September: We’re there!

Well almost.  As the calendar turned into September we were congratulating ourselves on our magnificent grapes.  Impeccable!  Round, clean, healthy, beautiful grapes hanging in happy fat bunches.   Hanging just as happily as on these paintings by an amateur group of artists on their annual La Cima Painting Course. The harvest approaches and it looks GOOD!  This will be the year we don’t need to use the sorting table!  And then …

Saturday 03 September
Rain!

Falling in epic, monstrous, monsoonic measures.  Just thundering down.  30 mm of it  in less than an hour, an almost impossible feat.  And then it falls some more, right through the night into Sunday.  Oh no! By now we’re up to 80 mm.  Which is okay provided that we have the Big If.  It’s okay IF we have nonstop sunshine and a fresh, dry westerly wind to follow to dry up the grapes and stop any rot from setting in …

Monday 05 September

We’re glad we didn’t get hail.  We’re glad we just got a jolly good soaking.  And we’re glad, oh so glad that the rain has stopped and the sun has come out.  We go out to inspect the vineyard, everything looks okay – but the natural sugar in the grapes has tumbled.  Hmmm.  This means we might want to hold off the harvest, while the grapes concentrate on concentrating themselves again.  And risk the rot setting in.

Tuesday 06 September

A brilliant, bright blue blustery day.  Exactly what the doctor ordered.

We finish cleaning each and every barrel.  Our ‘small’ cooper, the big Monsieur le Grand delivers the last of the new barrels;  the other coopers – big companies with small reps – have already delivered their’s.  This job has taken four men two complete days to finish.   The tractor is still in its forward-march position, but it’s just as well we’re putting the harvest off until next week.

Monday 12 September
We’re there!

Nothing like a piper to pipe in the new year.  Click on the photo to see how we would like to announce the first day of the harvest …

But it’s demented dogs who bark in the new vintage.  Bruno, Bacchus and Mauzac over their heels with excitement.  The harvesters arrive, alot of kissing and hand-shaking and back slapping.  Most were here last year.  The ‘toughie-trouble team’ (who were tough indeed, but happily, not trouble) are beaming from ear to ear.  The tatooed ex-Legionnaire is kissing more cheeks than anyone else, and more enthusiastically as well.

Jan gives a little talk, says welcome, reminds them that we don’t make wine from leaves, twigs, or rotten grapes,  then with a great roar of tractors and their cortege of cars, we head into the rising sun.

First field: Blaise, the one that the art course students painted last week.  A steep slope makes it a steep reminder as we all get into our stride.  Happily there’s a cool, dry wind.  And the weather is unimaginably beautiful.  We harvested these vines exactly ten days later last year.

At the sorting table we breath a sigh of relief.  The rot resulting from last weekend’s 80 mm rainfall is not nearly as bad as we had feared.  It’s easily manageable on the sorting table.

Tuesday 13 September~
Day Two

This time the Legionnaire bends his tatooed back in a sweeping bow, and breathes, ‘Bonjour Madame la Patronne!”.  For a moment I thought he was going to kiss my hand. But he refrains.

Required tasks:
1 - Reproduce the passage from the harvest diary word for word, starting at "But it’s demented" and ending at "the rising sun.".
2 - Answer these questions using the harvest diary.
(a) How much rain fell in less than an hour on Saturday 03 September?
(b) What is the name of the first field harvested on Monday 12 September?
(c) What are the names of the three dogs?

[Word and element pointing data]
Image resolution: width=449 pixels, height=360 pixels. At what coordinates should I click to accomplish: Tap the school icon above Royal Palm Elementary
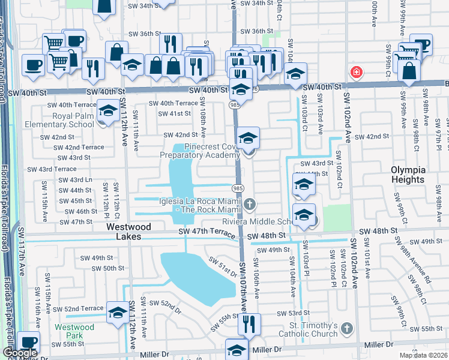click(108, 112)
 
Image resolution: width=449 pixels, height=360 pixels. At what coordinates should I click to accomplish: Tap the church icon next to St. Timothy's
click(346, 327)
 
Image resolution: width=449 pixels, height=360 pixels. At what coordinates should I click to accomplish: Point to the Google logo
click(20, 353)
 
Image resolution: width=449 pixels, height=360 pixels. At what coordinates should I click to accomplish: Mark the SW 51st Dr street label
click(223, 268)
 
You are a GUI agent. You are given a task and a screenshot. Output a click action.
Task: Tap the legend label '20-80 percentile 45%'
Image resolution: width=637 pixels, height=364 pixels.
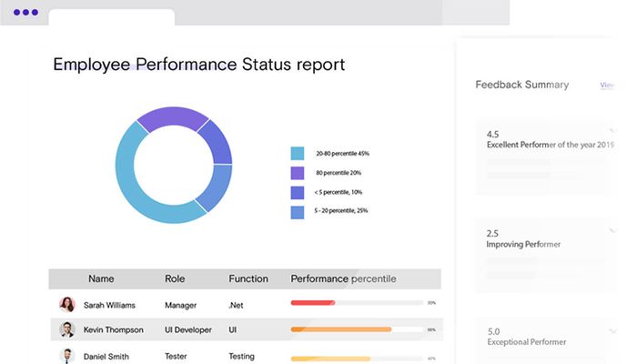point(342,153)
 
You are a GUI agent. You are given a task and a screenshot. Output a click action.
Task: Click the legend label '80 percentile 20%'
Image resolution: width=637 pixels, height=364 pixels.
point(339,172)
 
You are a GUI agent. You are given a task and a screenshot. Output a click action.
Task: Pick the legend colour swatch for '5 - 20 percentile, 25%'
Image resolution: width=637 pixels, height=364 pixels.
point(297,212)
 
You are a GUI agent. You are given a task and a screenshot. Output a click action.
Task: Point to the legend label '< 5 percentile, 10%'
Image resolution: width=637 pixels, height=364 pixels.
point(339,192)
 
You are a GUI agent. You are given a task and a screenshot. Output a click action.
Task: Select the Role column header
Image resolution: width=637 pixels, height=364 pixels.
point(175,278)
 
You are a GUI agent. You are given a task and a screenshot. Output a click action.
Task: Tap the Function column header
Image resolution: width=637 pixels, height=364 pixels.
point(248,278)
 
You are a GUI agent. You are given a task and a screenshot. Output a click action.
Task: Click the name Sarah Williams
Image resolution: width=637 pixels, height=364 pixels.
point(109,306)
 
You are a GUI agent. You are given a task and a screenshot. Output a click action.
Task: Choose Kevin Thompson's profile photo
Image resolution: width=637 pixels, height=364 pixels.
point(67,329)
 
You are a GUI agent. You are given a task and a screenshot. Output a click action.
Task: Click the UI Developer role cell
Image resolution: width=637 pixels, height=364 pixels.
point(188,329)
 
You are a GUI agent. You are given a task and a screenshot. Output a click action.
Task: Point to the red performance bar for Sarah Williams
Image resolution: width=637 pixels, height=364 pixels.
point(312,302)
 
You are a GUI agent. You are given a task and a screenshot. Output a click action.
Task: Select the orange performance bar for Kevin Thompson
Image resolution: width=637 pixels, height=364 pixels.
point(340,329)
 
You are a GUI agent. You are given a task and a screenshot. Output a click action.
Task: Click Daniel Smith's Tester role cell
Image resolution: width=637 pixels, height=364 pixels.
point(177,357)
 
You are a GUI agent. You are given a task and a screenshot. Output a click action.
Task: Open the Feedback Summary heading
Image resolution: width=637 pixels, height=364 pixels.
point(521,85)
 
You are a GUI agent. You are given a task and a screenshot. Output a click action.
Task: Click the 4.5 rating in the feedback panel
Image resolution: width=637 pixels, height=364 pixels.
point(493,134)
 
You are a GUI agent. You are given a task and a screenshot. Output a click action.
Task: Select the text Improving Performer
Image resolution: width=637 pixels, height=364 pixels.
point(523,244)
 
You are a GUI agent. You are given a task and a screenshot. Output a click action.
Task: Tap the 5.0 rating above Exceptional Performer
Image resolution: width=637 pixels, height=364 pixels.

Answers for this exercise:
1 -
But it’s demented dogs who bark in the new vintage.  Bruno, Bacchus and Mauzac over their heels with excitement.  The harvesters arrive, alot of kissing and hand-shaking and back slapping.  Most were here last year.  The ‘toughie-trouble team’ (who were tough indeed, but happily, not trouble) are beaming from ear to ear.  The tatooed ex-Legionnaire is kissing more cheeks than anyone else, and more enthusiastically as well.

Jan gives a little talk, says welcome, reminds them that we don’t make wine from leaves, twigs, or rotten grapes,  then with a great roar of tractors and their cortege of cars, we head into the rising sun.

2 -
(a) 30 mm
(b) Blaise
(c) Bruno, Bacchus and Mauzac